Rows of pointing data
══════════════════════════════

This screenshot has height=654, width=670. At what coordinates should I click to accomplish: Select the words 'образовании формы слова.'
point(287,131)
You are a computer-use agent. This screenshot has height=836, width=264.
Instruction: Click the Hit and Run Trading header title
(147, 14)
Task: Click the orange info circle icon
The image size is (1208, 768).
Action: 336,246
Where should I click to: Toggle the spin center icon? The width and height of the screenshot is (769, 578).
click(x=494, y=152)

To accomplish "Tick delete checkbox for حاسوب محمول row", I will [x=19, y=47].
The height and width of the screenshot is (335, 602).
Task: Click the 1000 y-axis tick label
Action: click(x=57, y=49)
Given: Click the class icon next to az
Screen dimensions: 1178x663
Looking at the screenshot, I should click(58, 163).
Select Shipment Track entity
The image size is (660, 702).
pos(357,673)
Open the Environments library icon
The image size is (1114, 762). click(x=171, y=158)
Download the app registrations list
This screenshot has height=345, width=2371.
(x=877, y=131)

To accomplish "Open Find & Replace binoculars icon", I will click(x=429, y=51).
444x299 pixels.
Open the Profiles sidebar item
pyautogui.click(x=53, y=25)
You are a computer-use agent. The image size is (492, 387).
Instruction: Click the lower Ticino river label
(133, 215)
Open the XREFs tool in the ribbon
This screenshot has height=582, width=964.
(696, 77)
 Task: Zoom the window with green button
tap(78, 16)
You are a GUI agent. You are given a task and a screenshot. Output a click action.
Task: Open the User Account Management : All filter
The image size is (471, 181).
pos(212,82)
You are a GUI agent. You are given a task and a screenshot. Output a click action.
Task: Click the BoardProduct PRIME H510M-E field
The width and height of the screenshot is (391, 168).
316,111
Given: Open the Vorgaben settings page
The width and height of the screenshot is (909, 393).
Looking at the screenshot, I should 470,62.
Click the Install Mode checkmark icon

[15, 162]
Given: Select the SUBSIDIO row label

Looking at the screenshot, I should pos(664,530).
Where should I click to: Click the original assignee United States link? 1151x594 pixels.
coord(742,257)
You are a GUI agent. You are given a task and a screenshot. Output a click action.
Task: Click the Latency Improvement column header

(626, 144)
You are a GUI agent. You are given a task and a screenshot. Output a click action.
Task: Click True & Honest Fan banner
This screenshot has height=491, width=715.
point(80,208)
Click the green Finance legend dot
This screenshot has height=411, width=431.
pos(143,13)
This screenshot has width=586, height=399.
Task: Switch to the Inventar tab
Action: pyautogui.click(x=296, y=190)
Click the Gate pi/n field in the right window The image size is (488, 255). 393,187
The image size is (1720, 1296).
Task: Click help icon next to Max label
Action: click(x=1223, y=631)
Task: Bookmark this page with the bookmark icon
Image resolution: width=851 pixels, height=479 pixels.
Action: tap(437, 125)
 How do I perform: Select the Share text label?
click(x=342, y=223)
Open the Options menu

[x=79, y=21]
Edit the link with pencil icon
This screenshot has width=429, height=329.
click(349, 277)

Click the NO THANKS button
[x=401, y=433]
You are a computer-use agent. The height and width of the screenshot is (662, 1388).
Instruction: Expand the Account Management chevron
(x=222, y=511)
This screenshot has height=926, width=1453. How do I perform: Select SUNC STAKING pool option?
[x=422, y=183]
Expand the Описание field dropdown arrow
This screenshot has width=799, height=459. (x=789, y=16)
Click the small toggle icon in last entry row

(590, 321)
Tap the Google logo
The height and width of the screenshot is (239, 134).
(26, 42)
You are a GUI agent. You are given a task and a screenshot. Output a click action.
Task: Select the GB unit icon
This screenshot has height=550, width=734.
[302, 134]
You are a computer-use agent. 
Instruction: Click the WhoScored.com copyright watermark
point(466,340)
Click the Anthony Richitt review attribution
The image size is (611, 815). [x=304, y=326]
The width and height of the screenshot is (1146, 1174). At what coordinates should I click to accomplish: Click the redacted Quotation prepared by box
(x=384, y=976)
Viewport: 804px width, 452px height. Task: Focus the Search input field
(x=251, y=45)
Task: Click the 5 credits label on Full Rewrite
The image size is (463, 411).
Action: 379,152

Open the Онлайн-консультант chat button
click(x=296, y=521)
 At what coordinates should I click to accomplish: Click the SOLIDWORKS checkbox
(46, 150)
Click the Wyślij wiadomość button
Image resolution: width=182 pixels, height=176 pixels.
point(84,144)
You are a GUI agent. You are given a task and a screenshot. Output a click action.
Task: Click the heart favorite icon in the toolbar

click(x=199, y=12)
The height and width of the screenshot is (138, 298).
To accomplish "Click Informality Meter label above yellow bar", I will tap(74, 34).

══════════════════════════════

[Exercise description] Rewrite the listing above with "computer-use agent" swapped for "screen navigation agent" everywhere it occurs, leaving every other character as it is.

[Result of this task]
This screenshot has height=654, width=670. At what coordinates should I click to accomplish: Select the words 'образовании формы слова.'
point(287,131)
You are a screen navigation agent. This screenshot has height=836, width=264.
Instruction: Click the Hit and Run Trading header title
(147, 14)
Task: Click the orange info circle icon
The image size is (1208, 768).
Action: 336,246
Where should I click to: Toggle the spin center icon? The width and height of the screenshot is (769, 578).
click(x=494, y=152)

To accomplish "Tick delete checkbox for حاسوب محمول row", I will [x=19, y=47].
The height and width of the screenshot is (335, 602).
Task: Click the 1000 y-axis tick label
Action: click(x=57, y=49)
Given: Click the class icon next to az
Screen dimensions: 1178x663
Looking at the screenshot, I should click(58, 163).
Select Shipment Track entity
The image size is (660, 702).
pos(357,673)
Open the Environments library icon
The image size is (1114, 762). click(x=171, y=158)
Download the app registrations list
This screenshot has height=345, width=2371.
(x=877, y=131)

To accomplish "Open Find & Replace binoculars icon", I will click(x=429, y=51).
444x299 pixels.
Open the Profiles sidebar item
pyautogui.click(x=53, y=25)
You are a screen navigation agent. The image size is (492, 387).
Instruction: Click the lower Ticino river label
(133, 215)
Open the XREFs tool in the ribbon
This screenshot has height=582, width=964.
(696, 77)
 Task: Zoom the window with green button
tap(78, 16)
You are a GUI agent. You are given a task and a screenshot. Output a click action.
Task: Open the User Account Management : All filter
The image size is (471, 181).
pos(212,82)
You are a GUI agent. You are given a task and a screenshot. Output a click action.
Task: Click the BoardProduct PRIME H510M-E field
The width and height of the screenshot is (391, 168).
316,111
Given: Open the Vorgaben settings page
The width and height of the screenshot is (909, 393).
Looking at the screenshot, I should 470,62.
Click the Install Mode checkmark icon

[15, 162]
Given: Select the SUBSIDIO row label

Looking at the screenshot, I should pos(664,530).
Where should I click to: Click the original assignee United States link? 1151x594 pixels.
coord(742,257)
You are a GUI agent. You are given a task and a screenshot. Output a click action.
Task: Click the Latency Improvement column header

(626, 144)
You are a GUI agent. You are given a task and a screenshot. Output a click action.
Task: Click True & Honest Fan banner
This screenshot has height=491, width=715.
point(80,208)
Click the green Finance legend dot
This screenshot has height=411, width=431.
pos(143,13)
This screenshot has width=586, height=399.
Task: Switch to the Inventar tab
Action: pyautogui.click(x=296, y=190)
Click the Gate pi/n field in the right window The image size is (488, 255). 393,187
The image size is (1720, 1296).
Task: Click help icon next to Max label
Action: click(x=1223, y=631)
Task: Bookmark this page with the bookmark icon
Image resolution: width=851 pixels, height=479 pixels.
Action: tap(437, 125)
 How do I perform: Select the Share text label?
click(x=342, y=223)
Open the Options menu

[x=79, y=21]
Edit the link with pencil icon
This screenshot has width=429, height=329.
click(349, 277)

Click the NO THANKS button
[x=401, y=433]
You are a screen navigation agent. The height and width of the screenshot is (662, 1388).
Instruction: Expand the Account Management chevron
(x=222, y=511)
This screenshot has height=926, width=1453. How do I perform: Select SUNC STAKING pool option?
[x=422, y=183]
Expand the Описание field dropdown arrow
This screenshot has width=799, height=459. (x=789, y=16)
Click the small toggle icon in last entry row

(590, 321)
Tap the Google logo
The height and width of the screenshot is (239, 134).
(26, 42)
You are a GUI agent. You are given a task and a screenshot. Output a click action.
Task: Select the GB unit icon
This screenshot has height=550, width=734.
[302, 134]
You are a screen navigation agent. 
Instruction: Click the WhoScored.com copyright watermark
point(466,340)
Click the Anthony Richitt review attribution
The image size is (611, 815). [x=304, y=326]
The width and height of the screenshot is (1146, 1174). At what coordinates should I click to accomplish: Click the redacted Quotation prepared by box
(x=384, y=976)
Viewport: 804px width, 452px height. Task: Focus the Search input field
(x=251, y=45)
Task: Click the 5 credits label on Full Rewrite
The image size is (463, 411).
Action: 379,152

Open the Онлайн-консультант chat button
click(x=296, y=521)
 At what coordinates should I click to accomplish: Click the SOLIDWORKS checkbox
(46, 150)
Click the Wyślij wiadomość button
Image resolution: width=182 pixels, height=176 pixels.
point(84,144)
You are a GUI agent. You are given a task and a screenshot. Output a click action.
Task: Click the heart favorite icon in the toolbar

click(x=199, y=12)
The height and width of the screenshot is (138, 298).
To accomplish "Click Informality Meter label above yellow bar", I will tap(74, 34).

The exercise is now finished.